The tool does not add the current working directory to the module load path by default, nor does it know about your application directory. You may need to adjust the load path (sys.path) to import your app’s classes, such as your data models.

Here is an example of a short shell session:

% remote_api_shell.py clock
Email: juliet@example.com
Password:
App Engine remote_api shell
Python 2.5.1 (r251:54863, Feb  6 2009, 19:02:12)
[GCC 4.0.1 (Apple Inc. build 5465)]
The db, users, urlfetch, and memcache modules are imported.
clock> import os.path
clock> import sys
clock> sys.path.append(os.path.realpath('.'))
clock> import models
clock> books = models.Book.all().fetch(6)
clock> books
[<models.Book object at 0x7a2c30>, <models.Book object at 0x7a2bf0>,
<models.Book object at 0x7a2cd0>, <models.Book object at 0x7a2cb0>,
<models.Book object at 0x7a2d30>, <models.Book object at 0x7a2c90>]
clock> books[0].title
u'The Grapes of Wrath'
clock> from google.appengine.api import mail
clock> mail.send_mail('juliet@example.com', 'test@example.com',
'Test email', 'This is a test message.')
clock>

To exit the shell, press Control-D.

Using the Remote API from a Script

You can call the remote API directly from your own Python scripts using a library from the Python SDK. This configures the Python API to use the remote API handler for your application for all service calls, so you can use the service APIs as you would from a request handler directly in your scripts.

Here’s a simple example script that prompts for a developer account email address and password, then accesses the datastore of a live application.

#!/usr/bin/python

import getpass
import sys

# Add the Python SDK to the package path.
# Adjust these paths accordingly.
sys.path.append('~/google_appengine')
sys.path.append('~/google_appengine/lib/yaml/lib')
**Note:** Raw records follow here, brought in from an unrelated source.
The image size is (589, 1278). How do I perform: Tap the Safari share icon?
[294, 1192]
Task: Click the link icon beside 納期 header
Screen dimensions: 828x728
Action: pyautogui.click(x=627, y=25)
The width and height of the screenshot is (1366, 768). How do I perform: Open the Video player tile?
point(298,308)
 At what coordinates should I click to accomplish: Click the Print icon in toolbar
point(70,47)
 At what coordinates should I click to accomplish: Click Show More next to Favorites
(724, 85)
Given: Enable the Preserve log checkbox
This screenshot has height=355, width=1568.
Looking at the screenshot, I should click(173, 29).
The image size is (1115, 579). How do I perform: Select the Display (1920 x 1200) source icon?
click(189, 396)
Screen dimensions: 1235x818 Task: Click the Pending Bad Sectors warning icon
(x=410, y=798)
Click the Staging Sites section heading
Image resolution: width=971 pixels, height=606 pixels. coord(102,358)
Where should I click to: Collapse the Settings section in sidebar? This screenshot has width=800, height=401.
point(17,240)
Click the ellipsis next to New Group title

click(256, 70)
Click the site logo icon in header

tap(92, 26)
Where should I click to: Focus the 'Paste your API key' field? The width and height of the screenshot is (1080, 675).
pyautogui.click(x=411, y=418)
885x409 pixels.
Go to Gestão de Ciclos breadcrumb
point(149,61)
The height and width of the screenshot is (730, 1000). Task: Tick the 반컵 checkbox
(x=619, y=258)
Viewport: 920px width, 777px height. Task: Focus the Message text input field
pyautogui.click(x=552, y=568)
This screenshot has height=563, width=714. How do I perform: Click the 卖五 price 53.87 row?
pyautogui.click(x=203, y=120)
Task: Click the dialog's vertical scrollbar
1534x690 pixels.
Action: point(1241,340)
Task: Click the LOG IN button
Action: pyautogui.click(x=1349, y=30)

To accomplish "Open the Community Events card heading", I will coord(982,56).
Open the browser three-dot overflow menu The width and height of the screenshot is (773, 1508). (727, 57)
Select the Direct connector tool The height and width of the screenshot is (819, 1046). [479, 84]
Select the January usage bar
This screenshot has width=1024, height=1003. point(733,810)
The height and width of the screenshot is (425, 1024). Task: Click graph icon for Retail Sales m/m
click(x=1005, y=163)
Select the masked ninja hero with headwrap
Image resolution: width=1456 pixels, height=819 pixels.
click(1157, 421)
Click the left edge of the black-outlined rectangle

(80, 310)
from google.appengine.ext.remote_api import remote_api_stub

from google.appengine.ext import db
import models

# Your app ID and remote API URL path go here.
APP_ID = 'app-id'
REMOTE_API_PATH = '/remote_api'

def auth_func():
    email_address = raw_input('Email address: ')
    password = getpass.getpass('Password: ')
    return email_address, password

def initialize_remote_api(app_id=APP_ID,
                          path=REMOTE_API_PATH):
    remote_api_stub.ConfigureRemoteApi(
        app_id,
        path,
        auth_func)
    remote_api_stub.MaybeInvokeAuthentication()

def main(args):
    initialize_remote_api()

    books = models.Book.all().fetch(10)
    for book in books:
        print book.title

    return 0

if __name__ == '__main__':
    sys.exit(main(sys.argv[1:]))

The ConfigureRemoteApi() function (yes, it has a TitleCase name) sets up the remote API access. It takes as arguments the application ID, the remote API handler URL path, and a callable that returns a tuple containing the email address and password to use when connecting. In this example, we define a function that prompts for the email address and password, and pass the function to ConfigureRemoteApi().

The function also accepts an optional fourth argument specifying an alternate domain name for the connection. By default, it uses app-id.appspot.com, where app-id is the application ID in the first argument.

The MaybeInvokeAuthentication() function sends an empty request to verify that the email address and password are correct, and raises an exception if they are not. (Without this, the script would wait until the first remote call to verify the authentication.)

Remember that every call to an App Engine library that performs a service call does so over the network via an HTTP request to the application. This is inevitably slower than running within the live application. It also consumes application resources like web requests do, including bandwidth and request counts which are not normally consumed by service calls in the live app.

On the plus side, since your code runs on your local computer, it is not constrained by the App Engine runtime sandbox or the 30-second request deadline. You can run long jobs and interactive applications on your computer without restriction, using any Python modules you like—at the expense of consuming app resources to marshall service calls over HTTP.